Таким образом, наш мальчик обрел «регулярность», но при этом выучился ассоциировать еду и стул с беспокойством и поспешностью. Его запоздалая кампания за телесную автономию началась поэтому в условиях, вызывающих смущение и замешательство, и это при наличии у него исходного дефицита способности выбирать, поскольку его сфера контроля была захвачена еще до того, как он мог возражать или соглашаться благодаря разумно свободному выбору. Я хотел бы со всей серьезностью заявить о том, что раннее приучение к туалету и другие мероприятия, изобретаемые для формирования условно-рефлекторных реакций у ребенка до появления у него способности к саморегуляции, возможно, образуют самую сомнительную традицию в воспитании детей, которым впоследствии предстоит решительно и свободно изъявлять свою волю в качестве граждан. Именно здесь машинный идеал «функционирования без трения» вторгался в демократическую среду Значительная доля политической апатии может иметь свой источник в том общем ощущении, что все вопросы, казалось бы оставляющие выбор, так или иначе уже решены заранее - и такое действительно случается, когда влиятельные группы электората уступают этому ощущению, поскольку усвоили взгляд на мир как на место, где взрослые говорят о выборе, но «улаживают» дела таким образом, чтобы избежать явных трений.

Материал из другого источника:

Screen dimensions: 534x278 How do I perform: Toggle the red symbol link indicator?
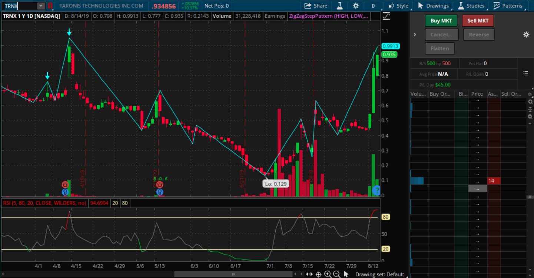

Что касается так называемой «эдиповой стадии», когда «ребенок идентифицируется с супер-эго родителей», здесь важнее всего, чтобы супер-эго вносило максимум коллективного смысла исходя из идеалов дня. Супер-эго довольно плохо подходит на роль простого регулятора, ибо оно навсегда сохраняет в душе связь «большого-и-сердитого взрослого» и «маленького-но-плохого ребенка». Патриархальная эпоха эксплуатировала универсальный эволюционный факт интериоризованного и бессознательного морального «правительства» вполне определенными способами, тогда как другие эпохи использовали его иначе. Отцовская эксплуатация по всей вероятности ведет к подавленным чувствам вины и страха кастрации в результате бунта против отца; материнская же сосредоточивается на чувствах обоюдного разрушения и взаимной покинутости. В таком случае, каждая эпоха должна находить свой способ обращения с супер-эго как универсально данной потенциальностью для внутреннего, автоматического сохранения универсальной внешней дистанции между взрослым и ребенком. Чем более идиосинкразично это отношение и чем менее адекватно родитель отражает изменяющиеся культурные прототипы и институты, тем глубже будет конфликт между эго-идентичностью и супер-эго.